Introduction to Macronutrients
Monica Segeren

Macronutrients explain how our body gains energy through the food that we eat. Macronutrients are broken up into three parts: carbohydrates, proteins and fats. Discovered by Justus von Liebig in the 1860s, he opened the doors to other nutritionists and chemists around the globe to experiment and gather further information about how food powers our mind and body. So how do macronutrients and what does each one do for our body? 


According to Avita Health, carbohydrates contain 4 kcal per gram and they are considered to be the main energy source for your body. There are simple carbohydrates that are easy for the body to break down like honey/agave, table sugar, molasses, etc. Then, there are complex carbohydrates that take more time for the body to break down and these include: rice, bread, pasta, potatoes, corn, beans, nuts, seeds, etc. Not only are carbohydrates broken down into glucose to help sustain your energy but it is also stored for later in your liver. This also affects your blood sugar! 


As Avita Health describes protein, also 4 kcal per gram, they call it the building block to building our muscles through amino acids. The website simplifies it by saying: “There are 2 types of amino acids: non-essential and essential. Non-essential amino acids are not required to be consumed through the diet as your body can actually make these. Essential amino acids are required through your diet. Essential amino acids can either be used on their own or in some cases they are transformed into a non-essential amino acid.” There is both animal protein such as meat, fish, egg, poultry, and dairy products; also, there are plant proteins such as beans, nuts, seeds, soy and more. Whether you live an omnivorous lifestyle or a plant-based one, you’ll find protein in a variety of sources.


Out of all of the macronutrients, this one has the most calories at  9 kcal per gram. According to University of Michigan Health, the purpose of fat is to store energy but “the first job is to help with making hormones, muscle, and other proteins.” There are three different types of fat which are saturated, unsaturated, and trans fat. However, trans fat should be avoided or consumed in moderation since it is mostly found in baked goods and fried foods. Saturated fat is mostly found directly from animals such as fatty beef, cream, etc. and this is a fat that should also be limited. Finally, unsaturated fat is known as a “healthy fat” and can be found in avocados and nuts or fish.

Keeping Track 

In order to maintain this balance of our health, we need to make sure we eat balanced macronutrients.
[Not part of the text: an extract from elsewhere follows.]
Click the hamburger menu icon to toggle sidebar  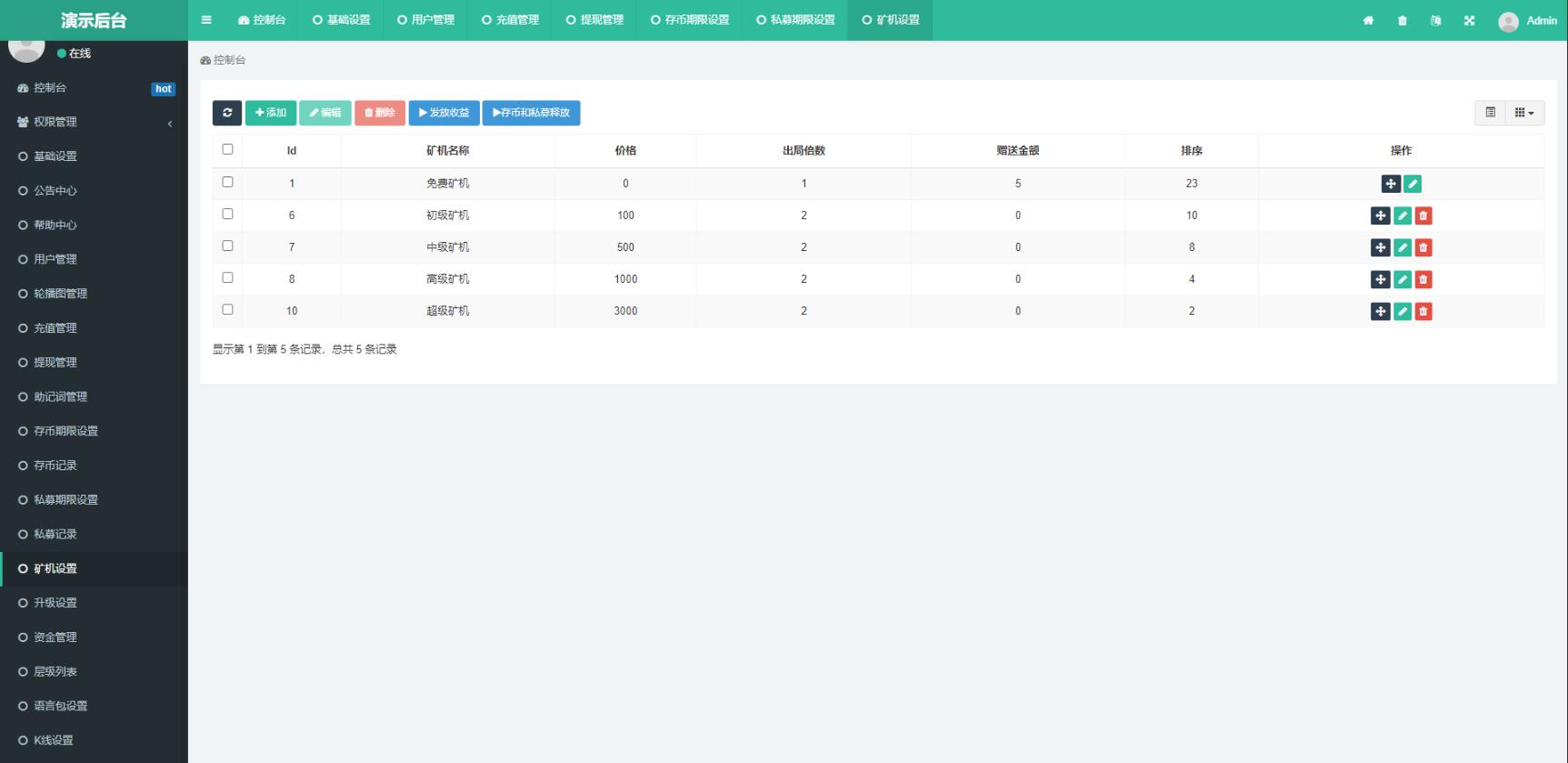tap(206, 20)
According to the American Society for Nutrition, “The IOM set an acceptable macronutrient distribution range (AMDR) for carbohydrates of 45–65% of total calories.” Healthline says that protein should make up 10-35% of your diet and fat using the remaining percentage which is between 20-35% of your daily calorie intake. Really, it depends on your personal goals and whether you want to maintain, lose, or gain body mass. Tracking your macronutrients through an app and speaking with a registered dietitian is the best route to go!